Due to the quick pace of this process, a mechanism must be used to track when the EHD pattern has fully formed. In order to achieve this, the device’s leakage current is tracked, and the sigmoidal shape of the current curve is associated with the several stages of EHD pattern development.
Parallel lines and lattices with line widths of around 2 m might be steadily deposited by improving the operating settings. It was discovered that the etched operations had no impact on the predetermined size and that the printed micropatterns served as a sacrifice template for transferring microstructures into silicon substrates.
It is hoped that this straightforward method will offer an alternative to the current microfabrication procedures, enabling widespread accessibility of microscale technologies to enhance numerous research disciplines like microfluidics, biomedical chips, and microscale tissue engineering.
The Global Electrohydrodynamic lithography Market accounted for $XX Billion in 2022 and is anticipated to reach $XX Billion by 2030, registering a CAGR of XX% from 2023 to 2030.
Organic thin-film transistors (OTFTs) with small channels are a crucial part of microelectronic devices. The manufacture of OTFTs still confronts several challenges in the development of highly functioning, valuable for commerce gadgets despite the development of flexible electronics.
Here, a clear and effective method for creating flexible, small-channel organic thin-film transistor (OTFT) arrays on broad substrates without the need of photolithography is described.
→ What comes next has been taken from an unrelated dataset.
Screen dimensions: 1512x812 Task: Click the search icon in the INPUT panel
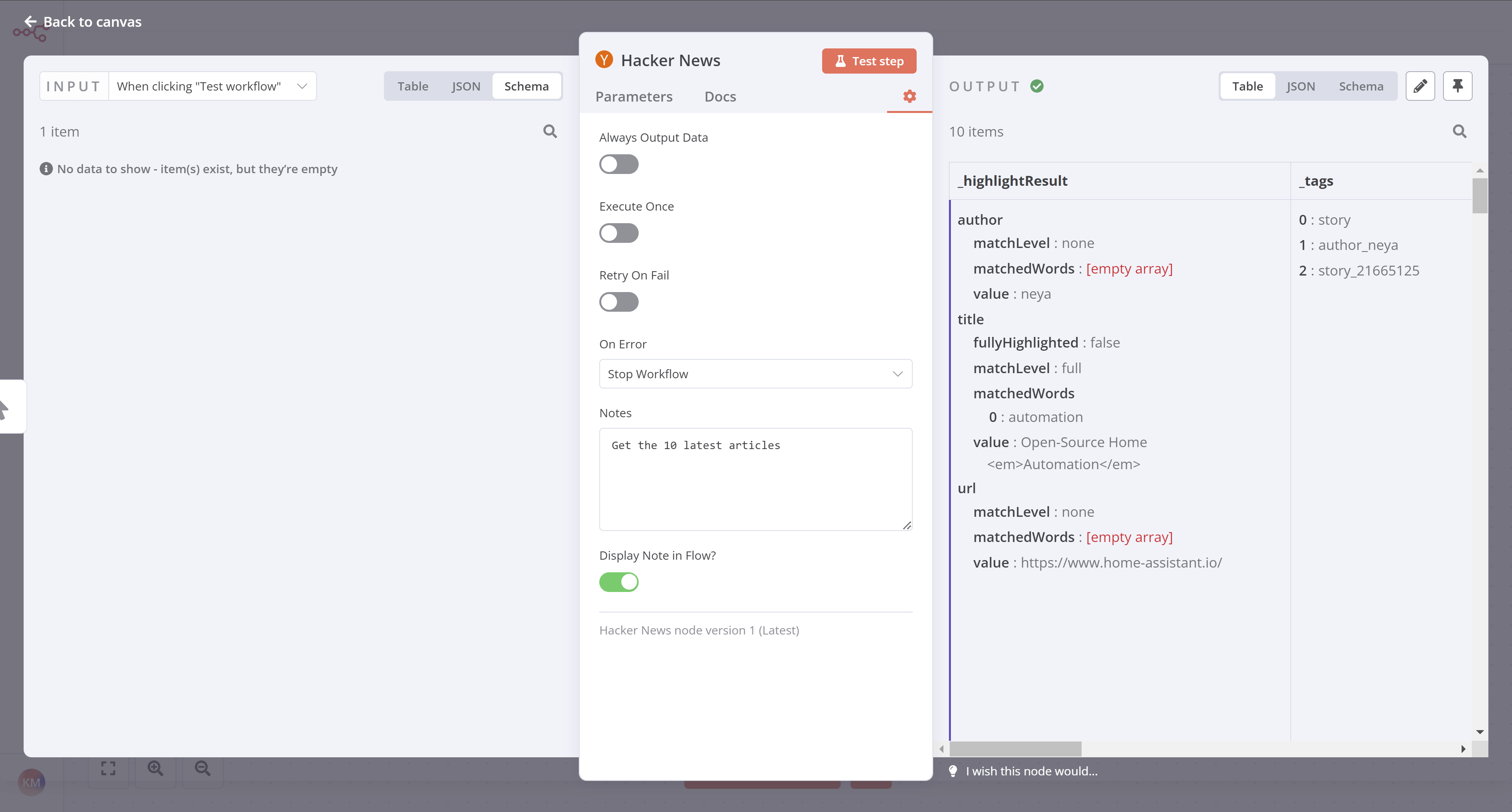coord(550,131)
Large-scale micro/nanofiber-based designs can be digitally printed on flexible substrates (Si wafer or plastic), which can serve as the channel mask of TFTs instead of a photolithography reticle, using a low-cost, high-resolution mechano-electrospinning technique.
By adjusting the processing variables, such as the nozzle-to-substrate distance, applied voltage, and fluid supply, the size of the micro/nanochannel can be changed.
The devices have good electrical characteristics, including high mobilities (0.62 cm2 V1 s1) and high on/off current ratios (2.47 106) as well as the capacity to maintain stability when bent over 120 testing cycles from a bending radius of 25 mm to 2.75 mm. This digital, programmable, and trustworthy method, which is based on electrohydrodynamic lithography, makes it simple to fabricate flexible, small-channel OTFTs that may be included into flexible and wearable devices.